Home Care Workers Deserve Protections

By Catherine Ruckelshaus, Special to CNN

Editor’s note: Catherine Ruckelshaus is legal co-director at the National Employment Law Project. She is a co-author of the report, “Fair Pay for Home Care Workers.”

(CNN) — Five years ago Monday, the Supreme Court dealt a devastating blow to a hardworking woman from Queens, New York.

Evelyn Coke, a single mother of five and immigrant from Jamaica, worked nearly every day for more than two decades in the homes of the elderly and the infirm, feeding, bathing, carrying them, administering their medications and tending to their needs.
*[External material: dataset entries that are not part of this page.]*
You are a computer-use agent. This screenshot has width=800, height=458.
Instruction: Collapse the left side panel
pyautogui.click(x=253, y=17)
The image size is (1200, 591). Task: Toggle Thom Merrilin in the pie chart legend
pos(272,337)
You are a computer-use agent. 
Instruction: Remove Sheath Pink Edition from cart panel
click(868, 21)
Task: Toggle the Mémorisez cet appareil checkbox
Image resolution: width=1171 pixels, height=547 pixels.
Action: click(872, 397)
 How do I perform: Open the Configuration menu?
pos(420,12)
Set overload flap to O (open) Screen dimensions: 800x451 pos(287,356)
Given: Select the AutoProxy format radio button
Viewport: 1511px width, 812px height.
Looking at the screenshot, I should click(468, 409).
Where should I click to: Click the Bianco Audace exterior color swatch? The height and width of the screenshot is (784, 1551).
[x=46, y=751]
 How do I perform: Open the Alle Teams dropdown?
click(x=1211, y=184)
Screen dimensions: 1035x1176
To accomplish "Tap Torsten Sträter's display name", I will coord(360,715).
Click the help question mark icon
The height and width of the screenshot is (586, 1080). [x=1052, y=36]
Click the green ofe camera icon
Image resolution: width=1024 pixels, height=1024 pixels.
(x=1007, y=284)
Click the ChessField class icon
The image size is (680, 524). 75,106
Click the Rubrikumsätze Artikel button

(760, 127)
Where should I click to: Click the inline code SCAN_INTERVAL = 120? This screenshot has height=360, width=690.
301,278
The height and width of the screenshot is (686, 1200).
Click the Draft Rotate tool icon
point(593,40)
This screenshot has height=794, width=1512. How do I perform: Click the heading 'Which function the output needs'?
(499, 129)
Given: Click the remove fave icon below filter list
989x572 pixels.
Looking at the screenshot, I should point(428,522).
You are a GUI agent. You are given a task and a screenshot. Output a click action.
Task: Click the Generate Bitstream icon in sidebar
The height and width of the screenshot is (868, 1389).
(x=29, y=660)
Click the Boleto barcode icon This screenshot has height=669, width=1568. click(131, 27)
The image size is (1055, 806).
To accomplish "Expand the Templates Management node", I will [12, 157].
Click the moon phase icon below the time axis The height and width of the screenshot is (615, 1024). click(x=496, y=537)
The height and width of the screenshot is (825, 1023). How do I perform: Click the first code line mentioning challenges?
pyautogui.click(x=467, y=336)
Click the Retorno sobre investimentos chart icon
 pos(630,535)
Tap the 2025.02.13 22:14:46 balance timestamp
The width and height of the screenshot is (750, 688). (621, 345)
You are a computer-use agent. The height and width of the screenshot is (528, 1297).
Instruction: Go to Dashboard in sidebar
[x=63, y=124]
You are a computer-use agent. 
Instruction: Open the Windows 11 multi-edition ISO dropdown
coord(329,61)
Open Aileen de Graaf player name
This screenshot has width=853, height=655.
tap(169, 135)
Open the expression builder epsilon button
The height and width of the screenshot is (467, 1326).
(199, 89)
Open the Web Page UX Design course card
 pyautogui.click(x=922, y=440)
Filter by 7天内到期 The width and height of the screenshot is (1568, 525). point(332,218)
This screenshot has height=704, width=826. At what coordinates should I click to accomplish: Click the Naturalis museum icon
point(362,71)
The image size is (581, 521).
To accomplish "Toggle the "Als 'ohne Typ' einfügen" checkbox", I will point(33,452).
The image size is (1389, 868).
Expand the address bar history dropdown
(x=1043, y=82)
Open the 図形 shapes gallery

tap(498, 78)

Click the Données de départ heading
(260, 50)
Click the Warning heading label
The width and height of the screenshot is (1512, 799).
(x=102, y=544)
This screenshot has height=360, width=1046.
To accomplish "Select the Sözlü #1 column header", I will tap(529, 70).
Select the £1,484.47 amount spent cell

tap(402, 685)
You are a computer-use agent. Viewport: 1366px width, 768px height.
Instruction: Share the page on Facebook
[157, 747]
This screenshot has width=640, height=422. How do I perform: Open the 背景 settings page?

Coke loved her work but grew unhappy that she was paid less than minimum wage and never for overtime. She often worked three consecutive 24-hour shifts, or more than 70 hours a week. After many years of quietly taking it, she stood up and brought her case to court.

Her case went all the way to the nation’s highest court. On June 11, 2007, the Supreme Court unanimously decided that Coke — and millions of home care workers like her — are not protected by federal minimum wage and overtime laws, even if they’re employed by for-profit home care agencies.

Why? Because through a legislative loophole, federal regulations exempt so-called “companions” from the basic labor protections that most everyone else takes for granted. It’s up to the Labor Department to change the rules, the court said.